Many homeowners enjoy the smaller monthly mortgage payments a 30-year fixed mortgage allows them, but others want to pay off their loans as early as possible so they can be debt-free.
Homeowners should be aware that tossing a few hundred dollars toward their principal a few times will have no significance on what they pay in interest. Putting extra money toward your principal only truly makes a difference if you pay extra regularly because your interest is calculated by what you owe on the total principal, not the monthly payment.
Banks usually let their borrowers pay off mortgages whenever they want with no penalties. Paying off a mortgage offers the feeling of financial freedom from debt. Still, it’s not always a wise decision, especially for homeowners who have secured low-interest rates.
As a rule of thumb, paying off a mortgage probably makes financial sense if the rate returns on your other investments are less than the rate you’re paying on your mortgage. Be sure to factor in tax benefits you receive with mortgage interest deduction.

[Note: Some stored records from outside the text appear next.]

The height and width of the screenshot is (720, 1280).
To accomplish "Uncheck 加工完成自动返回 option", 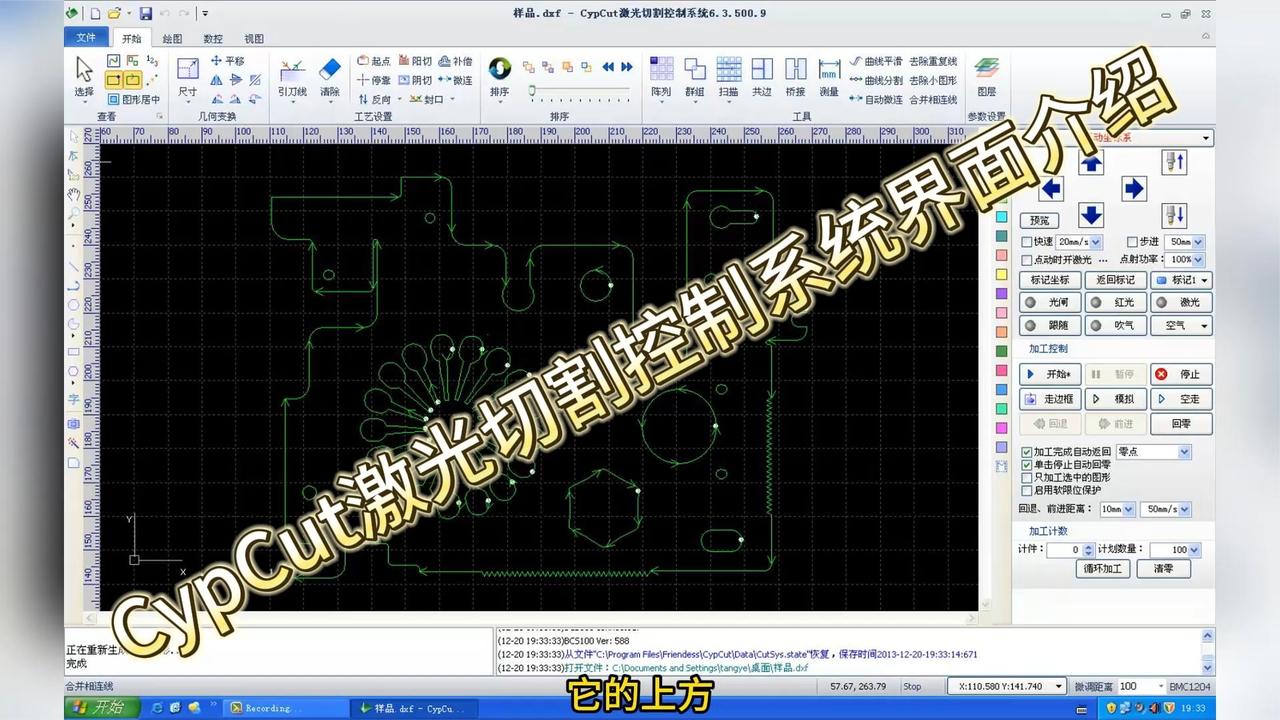I will point(1027,452).
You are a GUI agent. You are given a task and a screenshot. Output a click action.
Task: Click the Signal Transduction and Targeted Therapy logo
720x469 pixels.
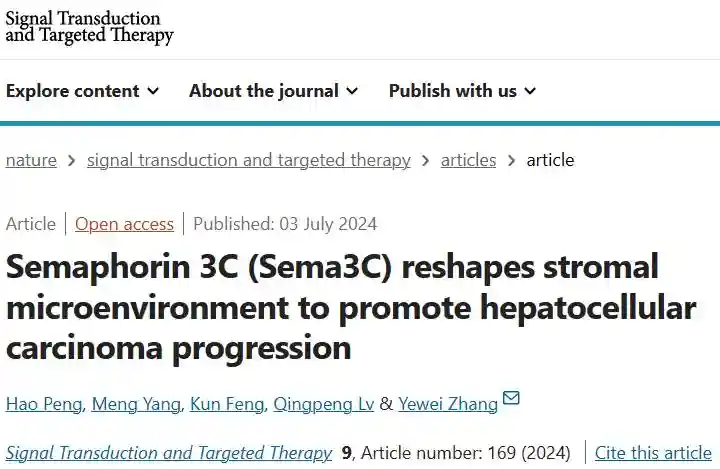tap(90, 27)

Mortgage holders who have these low-interest rates of 3% to 5% will likely find their extra money would be better put toward other financial priorities – like paying down credit cards, student loans or car loans. They could invest the funds in the stock or crypto markets for a chance of more substantial returns than what they’d save knocking off their mortgage.
But the interest savings can be substantial for homeowners with higher interest rates – who are serious about paying off their and diligent about making extra payments.